Potten van porselein

Specx was geen onbekende voor Huygens. Uit 1636 is er een brief van hem aan Huygens (1367) waarin hij hem bedankt voor wat hij voor zijn zwager Buys heeft gedaan, en als blijk van dankbaarheid ‘een cleijn Indisch manufactuijrken’ stuurt voor ‘Me vrouwe  UE. ghemale’. En in 1640 verontschuldigt Specx zich in een brief (2577) voor zijn traagheid in het uitvoeren van een ‘commissie’ van Huygens voor ‘Porceleine potten’. Hij heeft lang gezocht naar de bedoelde potten, maar geen andere kunnen vinden dan één uit ‘ons huijs’ en drie ‘bij David van Milden’.[5]

Jacques Specx blijkt dus Constantijn Huygens te hebben geholpen aan waarschijnlijk Chinees porselein voor zijn kabinet. Blijkens de nu ontdekte brief uit 1647 heeft Huygens op zijn beurt Specx, via hun gemeenschappelijke zwager, raadsheer Philips Doublet, met een exemplaar van zijn Ooghen-troost poëtisch getroost toen diens gezichtsvermogen ‘overswack’ was.

Ad Leerintveld


[1] Zie over haar Els Kloek: https://resources.huygens.knaw.nl/vrouwenlexicon/lemmata/data/Trello

[2] Het gedicht is uitgegeven door F.L. Zwaan (Groningen, Wolter’s Noordhoff/Bouma’s Boekhuis, 1984). Zie ook: C.W. de Kruyter, Constantijn Huygens’ Oogentroost. Een interpretatieve studie. (Meppel, Boom 1971) en Lise Gosseye, Reading towards the Light. Constantijn Huygens’ Ooghentroost at the beginnings of modernity. (Gent 2011, proefschrift Universiteit Gent).

[3] Gary Schwartz schildert een levendig portret van de man in zijn Rembrandt, zijn leven, zijn schilderijen (Maarssen 1984, 100-101).

[4] Ondertrouw op 24 april 1638 te Amsterdam.

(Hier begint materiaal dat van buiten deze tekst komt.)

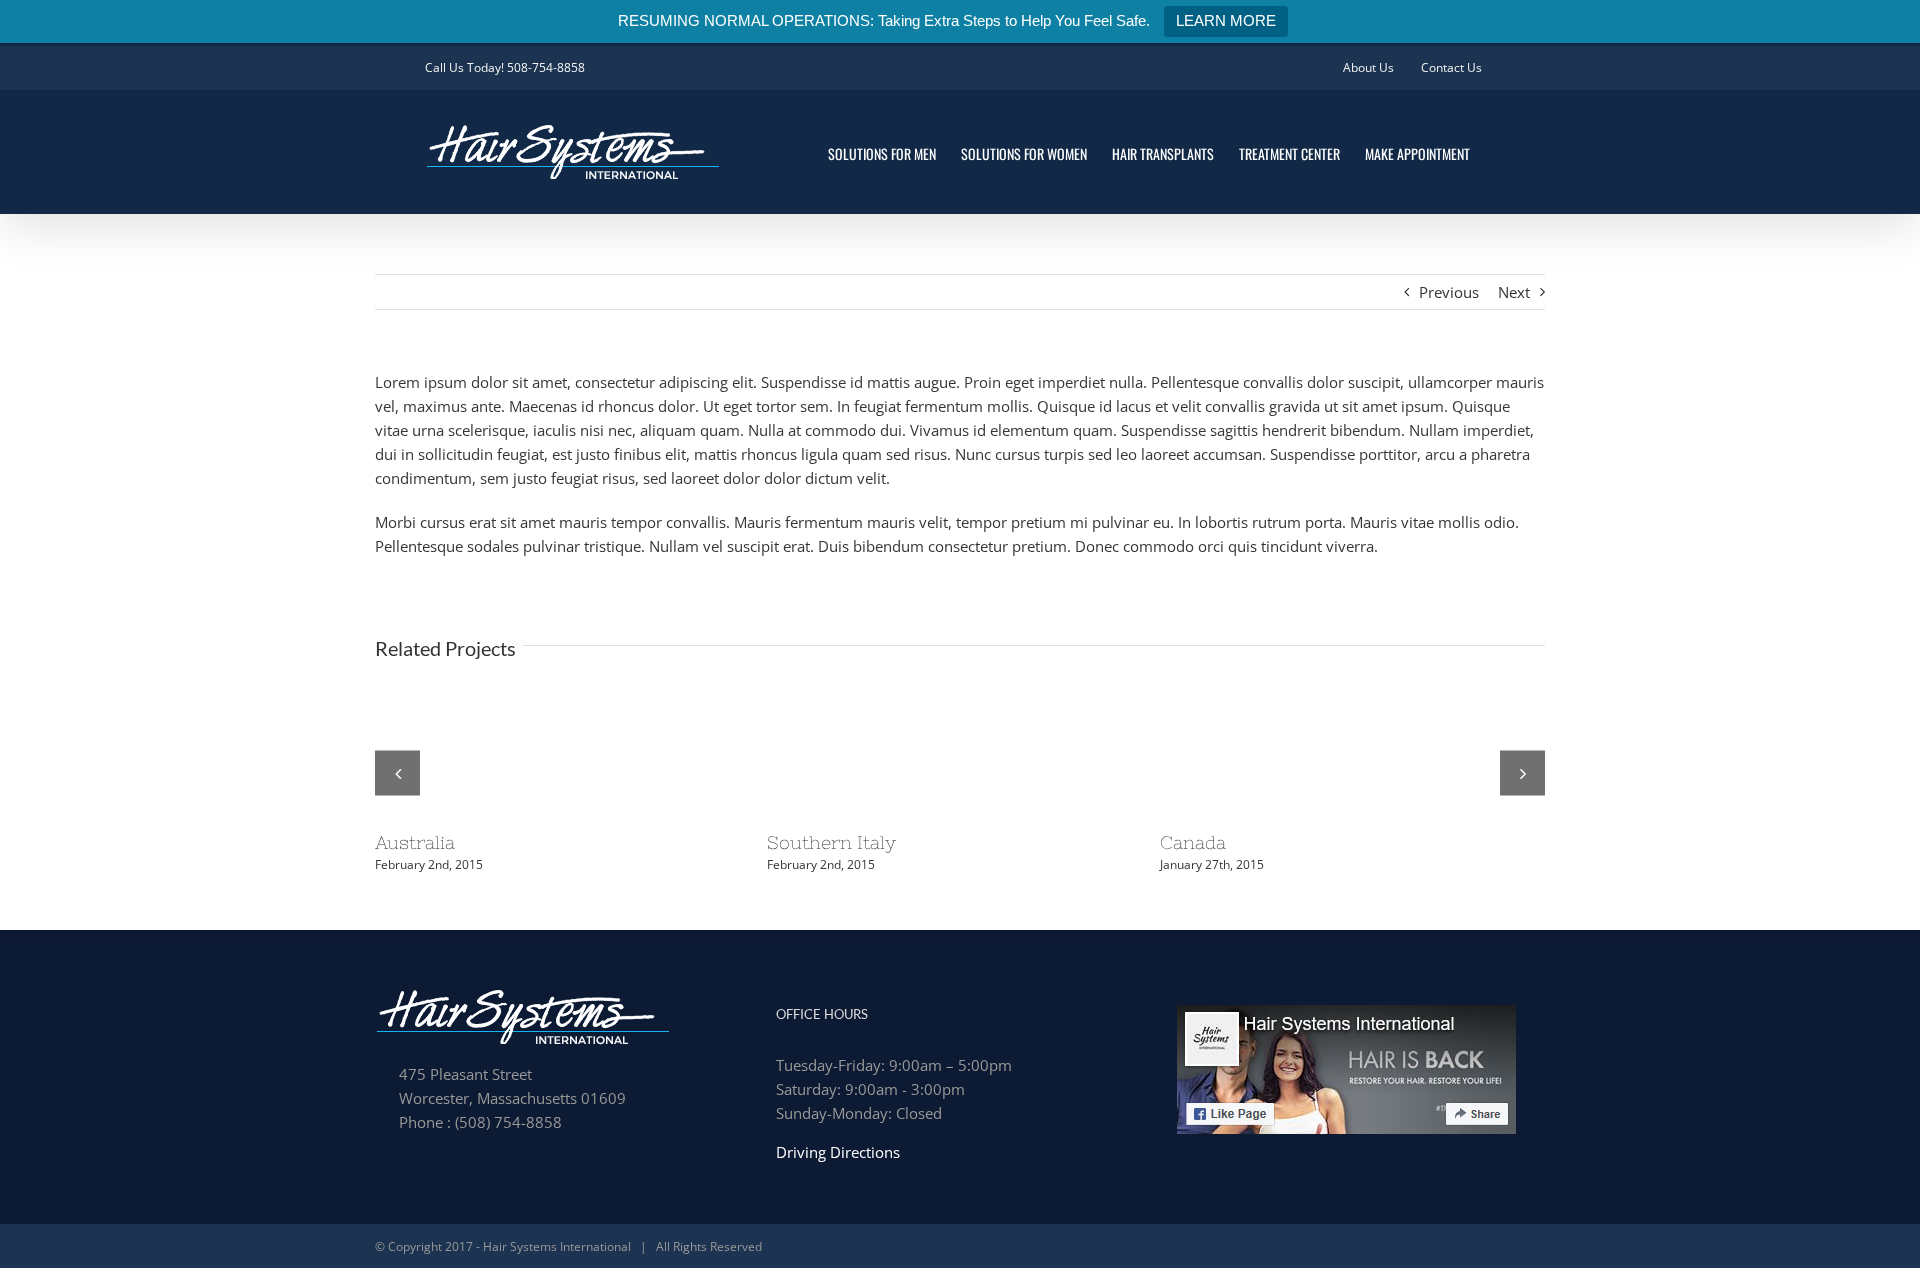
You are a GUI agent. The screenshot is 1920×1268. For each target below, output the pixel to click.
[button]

[5] David van Milden dreef een handel in Oostindische waren in de Haarlemmerstraat te Amsterdam. Zie: Stadsarchief Amsterdam, https://archief.amsterdam/archief/5075/2367

Twee Rotterdamse Constanters

Ad Leerintveld en Kees Verduin hebben in de loop der jaren een imposante lijst samengesteld van boeken die blijkens het ex libris Constanter aantoonbaar afkomstig zijn uit de bibliotheek van Constantijn Huygens. Aan deze verzameling kunnen nu twee werken worden toegevoegd die berusten bij het Stadsarchief Rotterdam. Ze werden ontdekt bij de inventarisatie van het archief van de familie Van Mierop. Het gaat om het eerste en tweede deel van het Wapenbuch van Johann Sibmacher (ook wel gespeld als Siebmacher), uitgegeven in Nürnberg in 1605 respectievelijk 1609. Ze bevatten duizenden wapens van vorsten, edelen en andere voorname personen, alsmede van steden en heerlijkheden. Het werk werd vele malen herdrukt en door anderen voortgezet, tot het uiteindelijk 119 delen omvatte en in 1961 werd ontsloten door een index.[1]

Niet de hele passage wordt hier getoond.